Journey to the source of the Thames

Extremely dedicated readers of my blogging efforts, in their various guises, will know about my long held desire to walk the entire length of the River Thames. All 184 miles of the Thames Path National Trail. I have a bit of an emotional attachment to the Thames. From my birthplace to where we currently live, it seems to be rather omnipresent. And I find it rather romantic. The Thames is a city shaper, a town builder, a tidal port and a babbling brook. And I want to see it all. However, my efforts to do this have been thwarted by various natural acts, namely, flooding and, err, pregnancy. So rather than attempting to walk it all in one go, I’ve resolved to take a slightly more piecemeal approach to conquering Thames.

Thankfully the Aussie is a man that fully understands, or at least patiently tolerates, my rambling flights of fancy. Recently he sprung upon me a surprise trip to Gloucestershire and the three of us (myself, the Aussie and the Tiny Overlord) headed off to the depths of the Cotswolds in search of start of my favourite river.

All of a sudden our local train station has got rather glitzy. What would Brunel think?

The only way to travel*

*This is about the second time I have travelled first class in my life. My one word verdict? Roomy.

It never ceases to amaze me how many different landscapes a river can travel through. This rather ditchy stream is the Thames!

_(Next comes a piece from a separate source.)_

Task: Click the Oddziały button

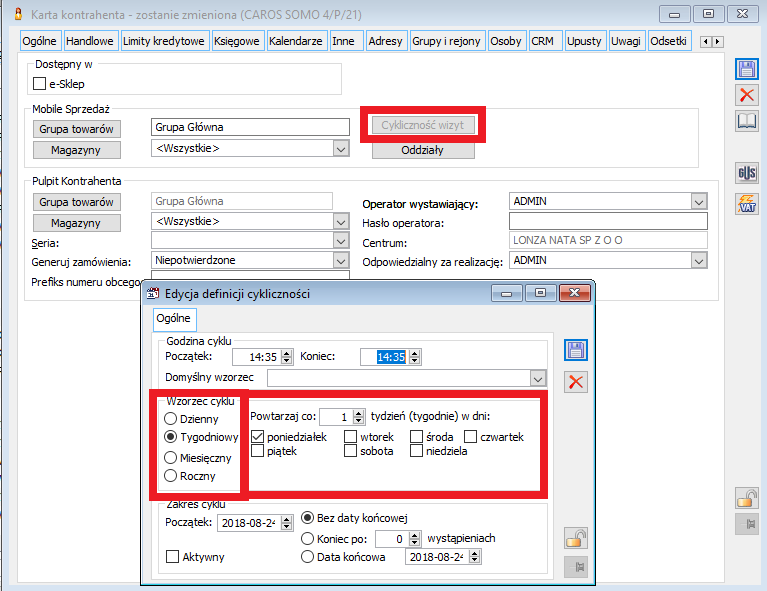Action: pyautogui.click(x=423, y=151)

The sign that marks the source. And now marks a rather special occasion in our little family’s life.


This is the rather weird and wonderful abandoned Thames and Severn Canal. Which once, as the name suggests, linked the upper River Severn to the upper reaches of the River Thames. I assume it was abandoned after Mr Brunel’s railway, above, was opened.

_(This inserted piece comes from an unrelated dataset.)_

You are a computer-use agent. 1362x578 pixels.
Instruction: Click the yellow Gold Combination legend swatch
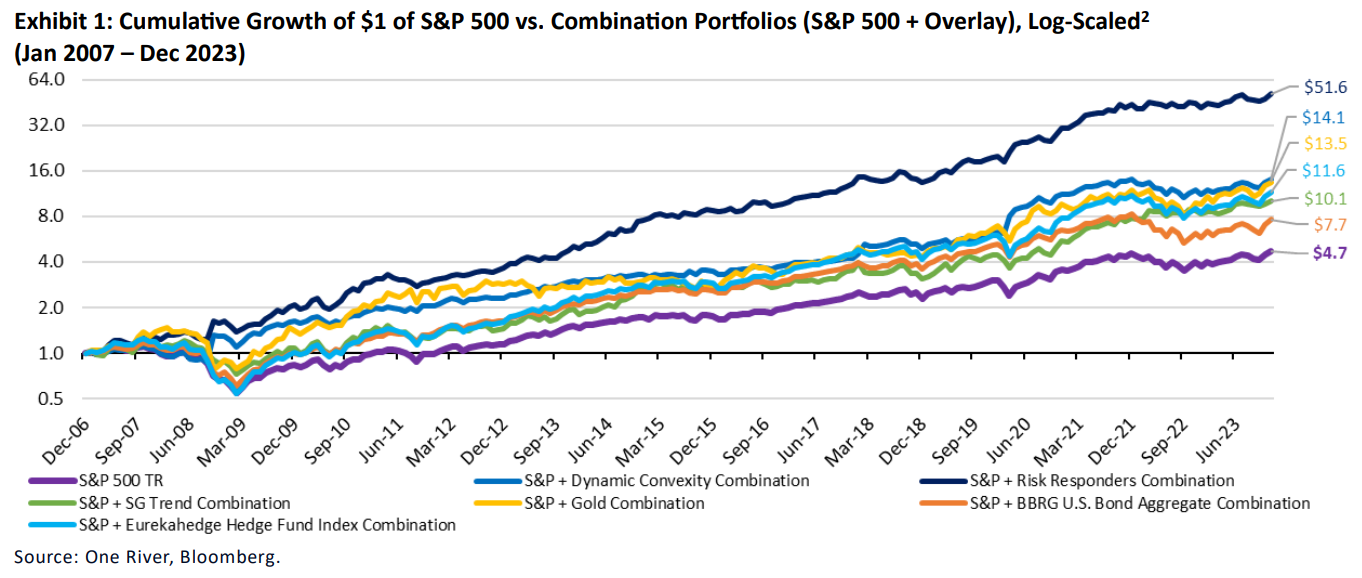point(496,503)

This is the entry to the 2 mile long Sapperton Tunnel, that lead the canal through the hills of the Cotswolds.


And if you are ever in the area we heartily recommend the lovely Tunnel House Inn, close to the entry to the Sapperton Tunnel. Good food, cosy fires, fine beers. Everything you would want from a country pub.

So that was the start of the Thames. And in a rather romantic way, the start of the Thames now also marks the start of something special for us now too. As the Aussie asked me to marry him there. Of course, I said yes.